Friday, October 14, 2016
On Haiti, Inner City Press Asks UN About Ban Ki-moon's Help to South Korean Garment Firm, Shift of Disaster Money
By Matthew Russell Lee
UNITED NATIONS, October 13 -- As Ban Ki-moon nears the end of his term as UN Secretary General, with his eye on running for president of South Korea, he or his advisers have adopted a new strategy: do nothing, but tell eager media they are doing something, or will do something.
That was the case again on September 29, when UN official David Nabarro, already running to head WHO, spoke to a single media outlet about Ban's twice announced, yet to be implemented about-face on Haiti cholera. Beyond the Vine video here; UN transcript here: and below.

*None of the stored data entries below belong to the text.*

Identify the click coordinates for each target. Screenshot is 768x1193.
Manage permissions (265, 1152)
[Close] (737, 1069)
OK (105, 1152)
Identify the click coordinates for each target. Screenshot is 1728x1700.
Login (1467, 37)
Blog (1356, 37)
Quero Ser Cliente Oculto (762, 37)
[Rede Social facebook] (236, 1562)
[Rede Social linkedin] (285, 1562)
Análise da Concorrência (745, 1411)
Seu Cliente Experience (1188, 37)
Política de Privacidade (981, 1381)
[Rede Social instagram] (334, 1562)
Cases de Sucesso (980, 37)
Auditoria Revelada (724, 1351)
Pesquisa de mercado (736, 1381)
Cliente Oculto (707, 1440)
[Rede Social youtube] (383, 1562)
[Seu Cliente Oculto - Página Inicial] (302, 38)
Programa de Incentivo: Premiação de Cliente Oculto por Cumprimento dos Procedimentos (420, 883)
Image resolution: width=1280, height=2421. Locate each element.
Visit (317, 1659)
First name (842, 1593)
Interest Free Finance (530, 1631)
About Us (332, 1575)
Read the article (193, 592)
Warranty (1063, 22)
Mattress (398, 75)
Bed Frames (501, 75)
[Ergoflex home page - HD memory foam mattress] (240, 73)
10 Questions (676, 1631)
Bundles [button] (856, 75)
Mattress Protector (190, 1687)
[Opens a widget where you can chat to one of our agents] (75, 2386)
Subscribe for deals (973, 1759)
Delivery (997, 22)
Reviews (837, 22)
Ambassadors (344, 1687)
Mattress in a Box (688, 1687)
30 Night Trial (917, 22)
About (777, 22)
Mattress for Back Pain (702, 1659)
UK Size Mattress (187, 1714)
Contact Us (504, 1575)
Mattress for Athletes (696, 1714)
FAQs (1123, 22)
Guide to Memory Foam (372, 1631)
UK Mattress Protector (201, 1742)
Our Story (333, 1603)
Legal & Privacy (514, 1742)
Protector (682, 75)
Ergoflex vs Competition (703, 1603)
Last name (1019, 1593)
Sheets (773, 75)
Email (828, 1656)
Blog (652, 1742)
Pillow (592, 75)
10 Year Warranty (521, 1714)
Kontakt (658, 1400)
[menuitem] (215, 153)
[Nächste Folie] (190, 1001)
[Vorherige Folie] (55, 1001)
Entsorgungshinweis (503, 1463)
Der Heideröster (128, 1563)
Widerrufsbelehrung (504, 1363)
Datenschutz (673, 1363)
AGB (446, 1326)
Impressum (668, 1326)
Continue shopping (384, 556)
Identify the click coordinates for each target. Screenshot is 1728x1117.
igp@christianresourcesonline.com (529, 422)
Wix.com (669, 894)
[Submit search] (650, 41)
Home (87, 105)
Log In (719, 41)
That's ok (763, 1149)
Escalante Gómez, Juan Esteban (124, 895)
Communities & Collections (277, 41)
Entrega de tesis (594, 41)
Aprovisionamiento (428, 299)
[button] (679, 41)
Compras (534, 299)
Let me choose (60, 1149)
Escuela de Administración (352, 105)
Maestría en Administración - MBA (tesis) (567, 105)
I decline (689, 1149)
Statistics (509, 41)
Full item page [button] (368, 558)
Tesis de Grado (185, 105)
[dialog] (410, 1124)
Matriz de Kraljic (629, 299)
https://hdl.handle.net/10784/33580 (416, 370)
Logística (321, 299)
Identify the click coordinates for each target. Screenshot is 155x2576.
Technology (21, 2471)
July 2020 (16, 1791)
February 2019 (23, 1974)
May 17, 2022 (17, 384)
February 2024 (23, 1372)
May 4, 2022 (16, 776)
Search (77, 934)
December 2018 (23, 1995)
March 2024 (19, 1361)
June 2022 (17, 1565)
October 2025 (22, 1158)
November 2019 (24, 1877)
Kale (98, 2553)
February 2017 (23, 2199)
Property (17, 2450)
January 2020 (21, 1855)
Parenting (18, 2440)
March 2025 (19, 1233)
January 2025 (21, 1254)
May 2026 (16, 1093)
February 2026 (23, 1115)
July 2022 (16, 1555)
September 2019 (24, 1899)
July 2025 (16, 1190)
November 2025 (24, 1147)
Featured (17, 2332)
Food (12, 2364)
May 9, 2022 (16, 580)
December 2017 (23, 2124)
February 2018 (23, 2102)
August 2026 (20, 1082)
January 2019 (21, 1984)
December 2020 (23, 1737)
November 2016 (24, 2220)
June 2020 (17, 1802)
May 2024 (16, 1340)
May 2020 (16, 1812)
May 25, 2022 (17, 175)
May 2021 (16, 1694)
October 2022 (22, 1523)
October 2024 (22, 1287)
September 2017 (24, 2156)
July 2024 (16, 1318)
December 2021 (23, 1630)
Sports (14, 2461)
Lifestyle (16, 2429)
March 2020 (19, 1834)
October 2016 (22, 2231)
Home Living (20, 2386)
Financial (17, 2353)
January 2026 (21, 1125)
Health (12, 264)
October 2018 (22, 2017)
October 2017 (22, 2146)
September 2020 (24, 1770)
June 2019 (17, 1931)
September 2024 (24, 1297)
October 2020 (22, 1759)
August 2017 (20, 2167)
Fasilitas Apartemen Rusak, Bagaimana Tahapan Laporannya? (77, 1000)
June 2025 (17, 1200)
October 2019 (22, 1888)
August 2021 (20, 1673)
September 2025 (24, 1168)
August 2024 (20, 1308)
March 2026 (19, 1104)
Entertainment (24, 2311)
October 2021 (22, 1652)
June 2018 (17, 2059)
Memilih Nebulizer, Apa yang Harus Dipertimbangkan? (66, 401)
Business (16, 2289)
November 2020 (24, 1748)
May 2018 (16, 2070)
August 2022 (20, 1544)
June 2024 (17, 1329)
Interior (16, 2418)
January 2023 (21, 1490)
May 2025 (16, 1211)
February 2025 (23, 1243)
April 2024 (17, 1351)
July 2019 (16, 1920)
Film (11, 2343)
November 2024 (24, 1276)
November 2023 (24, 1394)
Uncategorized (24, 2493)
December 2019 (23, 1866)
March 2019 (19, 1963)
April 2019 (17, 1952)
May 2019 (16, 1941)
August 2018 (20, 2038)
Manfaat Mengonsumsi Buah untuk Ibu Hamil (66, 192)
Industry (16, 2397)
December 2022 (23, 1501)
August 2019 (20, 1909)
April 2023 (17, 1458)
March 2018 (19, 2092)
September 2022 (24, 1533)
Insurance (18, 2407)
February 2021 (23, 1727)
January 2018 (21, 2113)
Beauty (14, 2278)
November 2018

On October 13, with Ban on his way to Haiti, Inner City Press asked his spokesman Stephane Dujarric about the World Bank and Ban's role in helping a South Korean garment firm get a sweet deal in Haiti. From the UN transcript:
Inner City Press: I wanted to ask you about Haiti, and disaster risk reduction, which I saw a statement by the Secretary-General on today. There's a World Bank-managed fund called the Haiti Reconstruction Fund, which redirected $14 million that had been earmarked as natural disaster mitigation. He… they earmarked it… redirected it to energy projects. And people are pointing to this as saying, like, is there some coordination between what the UN says and what the World Bank does? And also, I'd been meaning for some time to ask you about a report… maybe you'll deny this… that for the for the Caracol Industrial Park in Haiti, "With the help of UN Secretary-General Ban Ki-moon, a former South Korean trade minister, the organizers recruited Sae-A Trading Co., a South Korean-based global garment giant that supplies many of the clothes you buy at Target, Wal-Mart, Gap, Old Navy and stores…”
Spokesman: I'm not aware.
ICP Question: Are you aware of that? Can you ask him whether, in fact, he played a role in…?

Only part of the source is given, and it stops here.